Year-End Discount: 10% OFF 1-year and 20% OFF 2-year subscriptions!

Home/Blog/Cracking the machine learning interview: System design approaches

Cracking the machine learning interview: System design approaches

Nov 23, 2021 - 11 min read
Jerry Ejonavi

Note: This post was originally published in 2020 and has been updated as of Nov. 23, 2021.

Machine Learning (ML) is the study of computer algorithms that improve automatically through experience. ML is a lucrative field that is growing quickly. It is predicted to reach $30.6 billion by 2024. If you’re pursuing a data scientist or software engineering role, you’ll go through a competitive interview process. You may be tested on your programming, data analysis, critical thinking, and system design skills in your interview.

System design skills can set you apart from other engineers. Top tech companies ask system design interview questions to see if you can efficiently solve real-world problems. Today we’ll discuss how you can ace machine learning interviews using system design concepts.

We’ll cover:

Ace your ML engineer interview.

Master system design concepts and impress your interviewer.

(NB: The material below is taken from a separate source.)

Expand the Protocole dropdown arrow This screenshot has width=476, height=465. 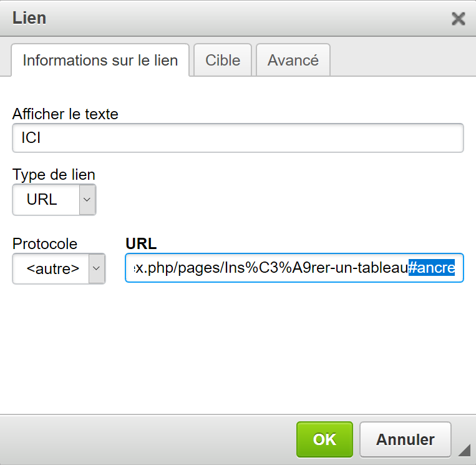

Grokking the Machine Learning Interview

What is the ML interview?

ML aims to solve a multitude of complex problems. It has made rapid progress in areas like speech understanding, search ranking, and credit card fraud detection. Companies are leveraging these technologies across industries from healthcare and agriculture to manufacturing and retail.

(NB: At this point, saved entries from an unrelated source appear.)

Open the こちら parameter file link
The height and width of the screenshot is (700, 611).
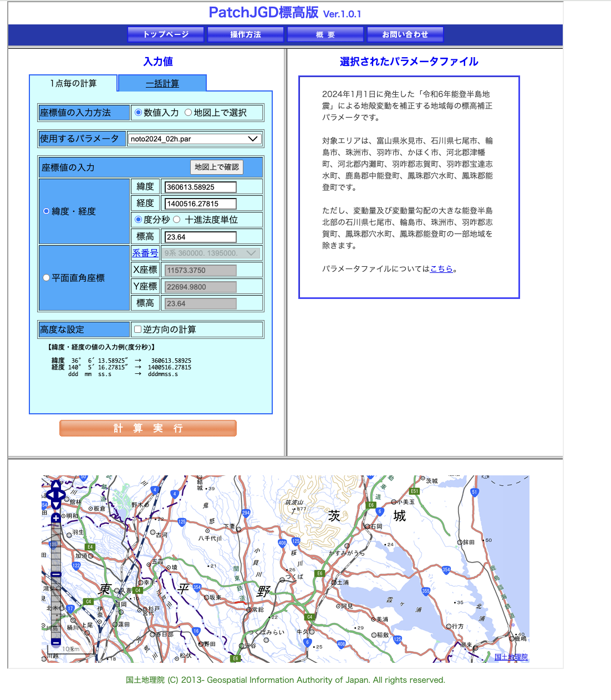point(441,269)
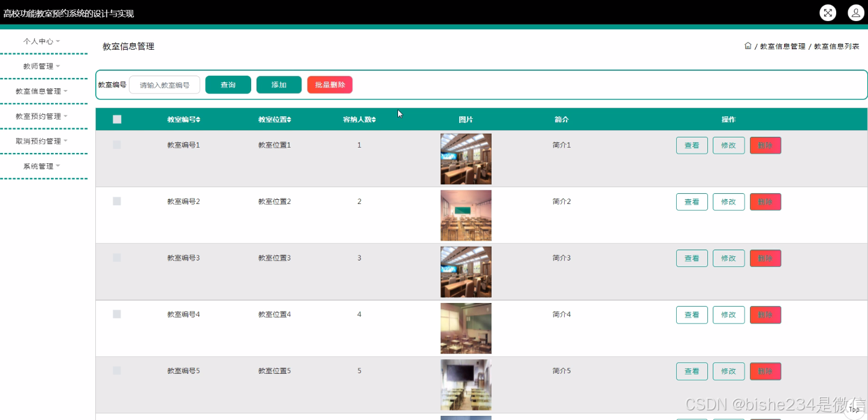Open the user account icon top right
868x420 pixels.
click(x=855, y=13)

machine learning solutions

A high level of technical skill is required in the machine learning field, particularly for machine learning engineers. In a machine learning interview, you’ll be asked open-ended questions to test your ability to solve an ML system design problems, similar to system design interviews.

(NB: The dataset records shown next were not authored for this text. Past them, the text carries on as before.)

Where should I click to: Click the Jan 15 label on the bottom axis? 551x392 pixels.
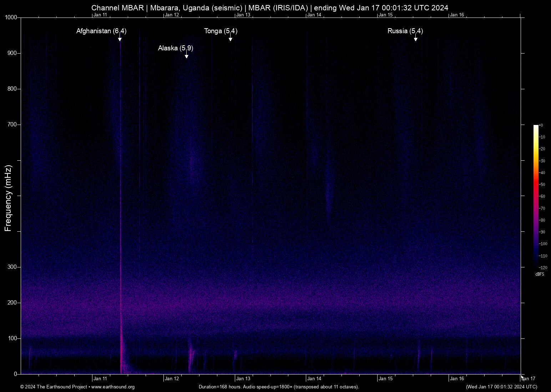(x=385, y=379)
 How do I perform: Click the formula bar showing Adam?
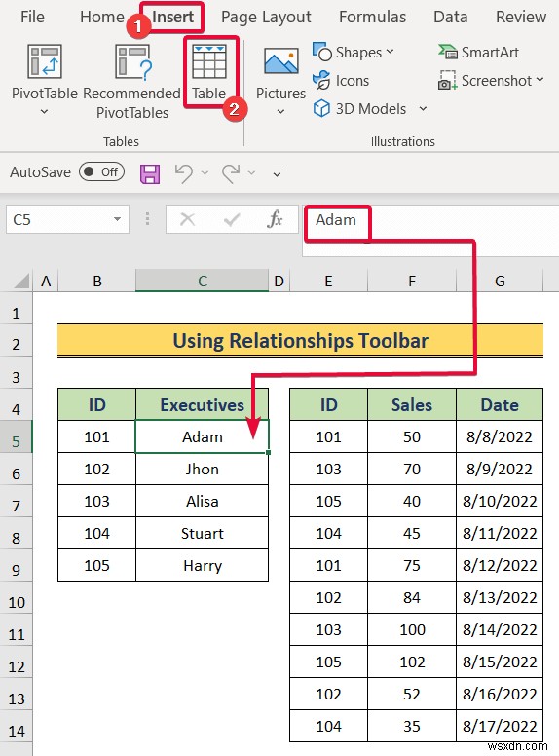point(430,220)
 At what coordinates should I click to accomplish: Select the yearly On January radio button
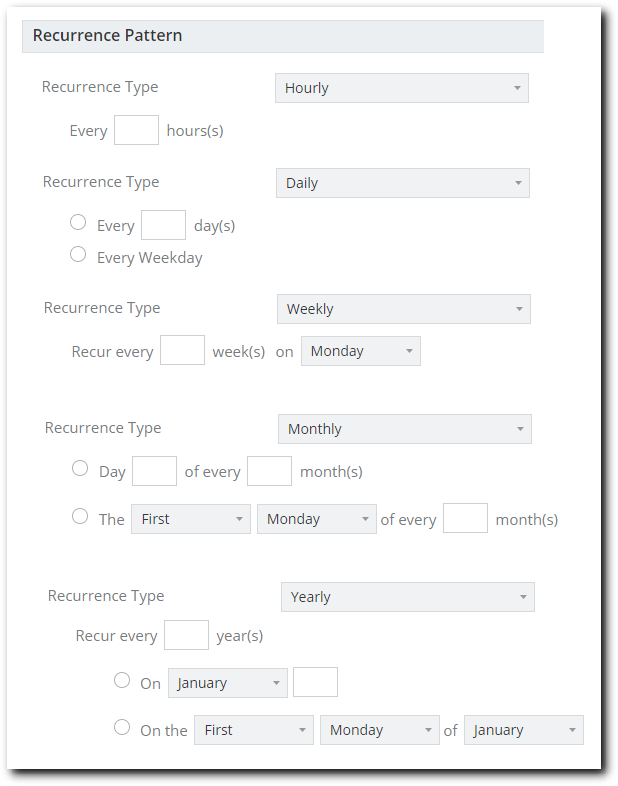pos(122,680)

In an interview, you’ll be tested on the following:

  • Technical and programming skills
  • Data analysis skills, including multiple approaches and technologies
  • System design concepts
  • Your ability to apply machine learning theories effectively
  • Communication skills and cultural fit

During your interview, you may be asked to:

  • Build a recommendation system that shows relevant products to users
  • Build a visual understanding system for a self-driving car
  • Build a search-ranking system

Overview of ML interview concepts and techniques

Performance and capacity considerations

Our goal is to improve our metrics when working on an ML-based system. We also want to ensure that we meet the capacity and performance Service Level Agreement (SLA). Performance-based SLA ensures that we return results within a given time frame (e.g. 500ms) for 99% of queries. Capacity refers to the load that our system can handle (e.g. the system supports 1000 queries per second).

There are two important discussions regarding performance and capacity when building an ML system:

  • Training time: How much training data and capacity is needed to build our predictor?
  • Evaluation time: What are the SLA that we have to meet while serving the model and capacity needs?

The layered/funnel modeling approach is the best way to solve for scale and relevance while keeping performance and capacity in check. You’ll start with a relatively fast model when you have the highest number of documents (e.g. 100 million documents in case of the search query “computer science”). In each later stage, you continue to increase the complexity (i.e. more optimized model in prediction) and execution time. The model needs to run on a reduced number of documents as the stages progress (e.g. your first stage could use a linear model and the final stage can use a deep neural network).

Training data collection strategies

An ML model learns directly from the data it’s provided. It creates and refines its rules on a given task based on that data, which is called training data. This makes it crucial to avoid inadequate, irrelevant, or biased data. For instance, a machine learning model based on racially biased data will simply learn to automate racial bias. Even the most performant algorithms are useless if they are not based on quality dataset.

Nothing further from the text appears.